::: ПРИВЕДЁННЫЙ ФРАГМЕНТ :::

Вряд ли можно точно определить, какой город на земле самый богатый на клады. Но, если бы такое исследование провели, Москва наверняка попала бы в список богатейших.
Способствовало этому не только удобное для торговли географическое положение, возраст города, состоятельность жителей. Богатство, как известно, не только надо копить, собирать, но и оберегать. Издревле самый надежный способ – спрятать его в землю или какие-то потайные места.
Недаром один древний мудрец говорил: «Спокойно в стране – богатства выставляются напоказ, опасные перемены в стране – богатства прячут поглубже».
Не сосчитать, сколько бед обрушивалось на Москву за всю ее историю. Сколько событий заставляли ее жителей прятать сокровища: нашествия, войны, пожары, эпидемии, революции, резкие политические, экономические перемены. Отправляясь в дальнюю дорогу, закапывали клады москвичи – и от воров, и от властей. Прятали добро и сами воры, и те, кто нажил его неправедным путем.
Наверное, из всех исторических событий самым кладоносным временем для Москвы было нашествие Наполеона.
Прятали сокровища русские, когда пришлось в спешке покидать первопрестольную. Прятали и французы, когда поняли, что не вывезти всего награбленного из Москвы.

::: ИСХОДНЫЕ ДАННЫЕ :::

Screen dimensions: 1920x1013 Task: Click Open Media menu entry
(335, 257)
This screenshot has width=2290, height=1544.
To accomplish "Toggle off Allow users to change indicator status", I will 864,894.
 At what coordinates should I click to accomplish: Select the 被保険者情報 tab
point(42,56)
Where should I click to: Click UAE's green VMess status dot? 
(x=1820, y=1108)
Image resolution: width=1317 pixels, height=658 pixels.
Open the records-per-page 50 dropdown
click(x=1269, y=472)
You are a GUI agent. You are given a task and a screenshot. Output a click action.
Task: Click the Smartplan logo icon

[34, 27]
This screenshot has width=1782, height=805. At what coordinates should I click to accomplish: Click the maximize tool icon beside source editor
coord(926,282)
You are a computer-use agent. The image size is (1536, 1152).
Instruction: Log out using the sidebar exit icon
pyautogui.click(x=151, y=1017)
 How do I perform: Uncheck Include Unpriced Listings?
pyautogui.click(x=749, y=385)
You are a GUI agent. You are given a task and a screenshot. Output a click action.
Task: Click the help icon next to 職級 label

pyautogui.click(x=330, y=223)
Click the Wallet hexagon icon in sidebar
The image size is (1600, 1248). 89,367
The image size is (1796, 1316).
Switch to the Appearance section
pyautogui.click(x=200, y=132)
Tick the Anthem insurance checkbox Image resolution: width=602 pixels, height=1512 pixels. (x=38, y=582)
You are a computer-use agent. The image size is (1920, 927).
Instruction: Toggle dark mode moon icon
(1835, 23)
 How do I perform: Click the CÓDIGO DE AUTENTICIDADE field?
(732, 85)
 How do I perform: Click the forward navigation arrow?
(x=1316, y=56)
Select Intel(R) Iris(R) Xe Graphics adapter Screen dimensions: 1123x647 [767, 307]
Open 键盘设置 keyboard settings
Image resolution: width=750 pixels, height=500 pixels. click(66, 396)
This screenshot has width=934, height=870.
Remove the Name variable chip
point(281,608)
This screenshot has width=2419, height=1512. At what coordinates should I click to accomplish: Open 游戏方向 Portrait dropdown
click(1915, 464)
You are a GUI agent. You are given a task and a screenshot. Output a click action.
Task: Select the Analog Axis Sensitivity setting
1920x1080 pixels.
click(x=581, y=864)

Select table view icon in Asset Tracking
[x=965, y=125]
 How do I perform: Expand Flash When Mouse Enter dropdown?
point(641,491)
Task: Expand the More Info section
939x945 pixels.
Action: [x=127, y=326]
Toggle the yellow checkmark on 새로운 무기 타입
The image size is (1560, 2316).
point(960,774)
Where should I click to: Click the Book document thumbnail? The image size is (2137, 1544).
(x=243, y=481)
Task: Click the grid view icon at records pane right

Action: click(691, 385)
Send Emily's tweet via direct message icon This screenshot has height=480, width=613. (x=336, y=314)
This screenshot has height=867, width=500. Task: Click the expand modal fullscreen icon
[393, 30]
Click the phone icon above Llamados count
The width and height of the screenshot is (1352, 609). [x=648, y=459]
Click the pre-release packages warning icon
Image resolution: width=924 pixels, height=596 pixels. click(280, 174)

:::

## ЧТО ТРЕБУЕТСЯ
a – Оформите в виде нумерованного списка строки записей, начиная со строки, содержащей «Where should I click to: Click UAE's», и заканчивая строкой, содержащей «click(x=1269, y=472)», включительно. Пустые строки не включайте.
b – Предложите продолжение фрагмента о московских кладах, начиная сразу после его последнего предложения.

## ОТВЕТЫ К ЗАДАНИЯМ
a –
1. Where should I click to: Click UAE's green VMess status dot? 
2. (x=1820, y=1108)
3. Image resolution: width=1317 pixels, height=658 pixels.
4. Open the records-per-page 50 dropdown
5. click(x=1269, y=472)

b –
Современник тех событий поэт Николай Шатров вспоминал в 1813 году:
Москва несчастная пылает,
Москва горит двенадцать дней;
Под шумным пламем истлевает
Несметное богатство в ней;
Все украшенья храмовые,
Сокровища их вековые,
Великолепия дворцов,
Чудесных редкостей собранья,
Все драгоценности ваянья
Кистей искусных и резцов…
После взятия в июле 1812 года наполеоновской армией Смоленска жители стремительно покидали Москву. Не хватало лошадей. Горожане вынуждены были часть своего добра зарывать в землю, замуровывать в стены, прятать в подвалах. Оставляли произведения искусства, книги, ювелирные изделия, столовое серебро, иконы в окладах из драгоценных металлов.
Даже государственные учреждения, церкви и монастыри не смогли вывезти все свое дорогое имущество, архивы, ценную утварь.
2 сентября войска Наполеона вступили в Москву. Свидетели тех печальных событий отмечали:
«В сии дни какое ужасное зрелище представляла столица, незадолго до разорения своего блиставшая роскошью и великолепием.
В обгорелых чертогах царей шумел ветер пустынный; великолепие храмов Божьих скрылось под чернотою пожарной; внутри являлись следы нечестивого пребывания врагов веры и России. Дерзновенные ругатели устраивали для коней своих стойла там, где возносились алтари Господни!..»
Такого пожара Москва давно не видела. Полупустой город пылал со всех концов. Выгорел почти весь центр и прилегающие к нему улицы, сгорело Замоскворечье. До нашествия наполеоновских войск в Москве было более 9 тысяч домов. За несколько недель пребывания неприятеля сгорели почти 6,5 тысяч зданий.
Жгли и русские, и французы. Тушить пожары было нечем. Современники отмечали, что император Наполеон сам принимал участие в тушении пожара в Кремле. Свита и близкие люди умоляли его перебраться в Петровский дворец.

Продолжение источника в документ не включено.